Entra, então, na Universidade Católica, no Instituto Superior Dom Bosco (ISDB) para cursar Filosofia.

Em 2015, saiu do seminário para nunca mais voltar.
A família queria-o de volta ao Luena para continuar os estudos. Mas ele negou e continuou a sua luta diária contra a pobreza, nunca abandonando a formação, levantando-se de madrugada para ir a pé para a escola.

Em 2016 mudou a sua maneira de pensar e de vida. Arrendou um pequeno anexo no Bairro Palanca perto da Faculdade para ir a pé.
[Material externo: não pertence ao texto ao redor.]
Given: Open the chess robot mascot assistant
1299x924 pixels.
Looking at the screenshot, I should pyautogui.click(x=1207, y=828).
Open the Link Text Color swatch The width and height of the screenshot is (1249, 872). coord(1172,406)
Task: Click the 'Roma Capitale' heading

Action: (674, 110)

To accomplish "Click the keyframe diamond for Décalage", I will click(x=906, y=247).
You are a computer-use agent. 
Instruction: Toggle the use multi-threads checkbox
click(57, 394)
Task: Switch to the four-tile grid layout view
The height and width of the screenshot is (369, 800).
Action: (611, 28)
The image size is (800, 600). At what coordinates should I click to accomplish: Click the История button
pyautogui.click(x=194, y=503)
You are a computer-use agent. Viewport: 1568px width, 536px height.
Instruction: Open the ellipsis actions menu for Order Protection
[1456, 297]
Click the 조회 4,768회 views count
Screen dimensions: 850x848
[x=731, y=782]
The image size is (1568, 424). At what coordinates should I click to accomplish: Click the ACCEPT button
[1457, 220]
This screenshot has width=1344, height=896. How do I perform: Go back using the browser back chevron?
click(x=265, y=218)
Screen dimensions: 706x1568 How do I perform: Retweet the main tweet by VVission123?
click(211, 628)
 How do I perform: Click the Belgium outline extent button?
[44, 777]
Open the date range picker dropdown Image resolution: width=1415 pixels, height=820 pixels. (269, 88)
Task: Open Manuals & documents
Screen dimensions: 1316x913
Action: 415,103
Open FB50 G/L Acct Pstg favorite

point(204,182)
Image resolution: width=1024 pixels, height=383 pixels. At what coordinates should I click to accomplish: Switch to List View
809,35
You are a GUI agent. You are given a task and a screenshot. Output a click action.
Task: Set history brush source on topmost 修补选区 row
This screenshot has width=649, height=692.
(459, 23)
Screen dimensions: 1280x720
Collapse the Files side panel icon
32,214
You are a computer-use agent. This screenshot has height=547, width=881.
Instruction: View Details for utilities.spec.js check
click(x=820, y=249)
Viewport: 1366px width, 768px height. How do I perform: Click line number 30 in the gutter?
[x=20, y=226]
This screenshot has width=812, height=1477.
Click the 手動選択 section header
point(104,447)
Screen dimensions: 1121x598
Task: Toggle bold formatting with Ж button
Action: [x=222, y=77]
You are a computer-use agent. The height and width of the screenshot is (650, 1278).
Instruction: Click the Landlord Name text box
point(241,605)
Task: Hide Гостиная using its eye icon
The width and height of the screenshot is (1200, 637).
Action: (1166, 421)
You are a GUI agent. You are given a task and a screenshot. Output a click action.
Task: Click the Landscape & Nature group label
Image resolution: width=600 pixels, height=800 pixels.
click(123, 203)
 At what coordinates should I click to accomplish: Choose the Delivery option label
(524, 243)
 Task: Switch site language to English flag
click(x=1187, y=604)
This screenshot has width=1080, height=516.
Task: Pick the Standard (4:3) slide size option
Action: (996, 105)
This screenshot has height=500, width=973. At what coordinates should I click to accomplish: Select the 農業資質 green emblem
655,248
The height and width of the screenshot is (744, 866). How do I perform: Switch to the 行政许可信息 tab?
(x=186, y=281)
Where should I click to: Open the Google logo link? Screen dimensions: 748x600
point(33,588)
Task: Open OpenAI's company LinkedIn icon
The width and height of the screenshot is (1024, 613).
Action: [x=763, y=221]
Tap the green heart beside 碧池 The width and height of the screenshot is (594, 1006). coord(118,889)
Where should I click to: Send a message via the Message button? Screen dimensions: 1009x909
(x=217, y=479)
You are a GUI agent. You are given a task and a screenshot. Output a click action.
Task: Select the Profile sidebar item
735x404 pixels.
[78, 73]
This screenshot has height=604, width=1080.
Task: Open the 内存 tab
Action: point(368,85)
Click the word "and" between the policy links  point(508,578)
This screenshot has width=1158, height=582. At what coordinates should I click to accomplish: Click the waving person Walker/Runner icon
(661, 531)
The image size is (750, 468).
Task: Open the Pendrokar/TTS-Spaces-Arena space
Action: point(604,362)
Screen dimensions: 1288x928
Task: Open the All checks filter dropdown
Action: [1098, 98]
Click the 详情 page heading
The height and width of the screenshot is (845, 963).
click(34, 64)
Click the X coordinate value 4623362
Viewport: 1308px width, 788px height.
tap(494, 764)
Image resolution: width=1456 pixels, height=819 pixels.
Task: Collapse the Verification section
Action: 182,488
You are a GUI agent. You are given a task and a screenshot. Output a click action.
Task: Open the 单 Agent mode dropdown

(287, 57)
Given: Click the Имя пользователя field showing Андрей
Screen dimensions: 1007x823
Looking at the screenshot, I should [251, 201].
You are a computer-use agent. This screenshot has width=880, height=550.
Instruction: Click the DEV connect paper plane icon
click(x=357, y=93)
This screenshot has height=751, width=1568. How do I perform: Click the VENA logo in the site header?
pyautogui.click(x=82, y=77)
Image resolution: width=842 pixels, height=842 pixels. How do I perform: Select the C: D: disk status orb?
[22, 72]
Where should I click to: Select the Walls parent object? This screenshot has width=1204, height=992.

Inscreveu-se no Cinfotec no curso de redes de computadores e no curso de cabeamento estruturado. Depois das aulas zungava sabão líquido no mercado dos Congolenses, reservando a hora 18 para fazer pesquisas na biblioteca da UCAN. Durante este tempo, dedicou-se  aos estudos filosóficos e leu muitos autores, de Platão a Santo Agostinho, Soren Kierkegaard, Wittgenstein e Heidegger, P. Temples, S. Nguenha e Karl Marx que o inspirou a escrever a monografia com o tema a Luta de Classe na Sociedade Moderna, que finaliza em Março de 2019, enfrentando dificuldades económicas extremas, mas foi aprovado com Bom e com louvor em Filosofia pela Universidade Católica de Angola. Volta  ao Moxico para procurar emprego, entrega o  Curriculum Vitae em todas as instituições onde achou possível, mas em vão. E eis Justino Candimba Chindombe com a sua motorizada de manhã bem cedo até à noite como mototaxista. Então recebe uma chamada do Padre Jorge, do Instituto Superior Politécnico Walinga do Moxico, e é convidado a leccionar. "Três meses depois, saiu o resultado do concurso público da Educação e fui apurado com a segunda nota mais alta dos candidatos do curso de Filosofia”, sendo actualmente também  professor de Filosofia e Lógica Formal no Walinga.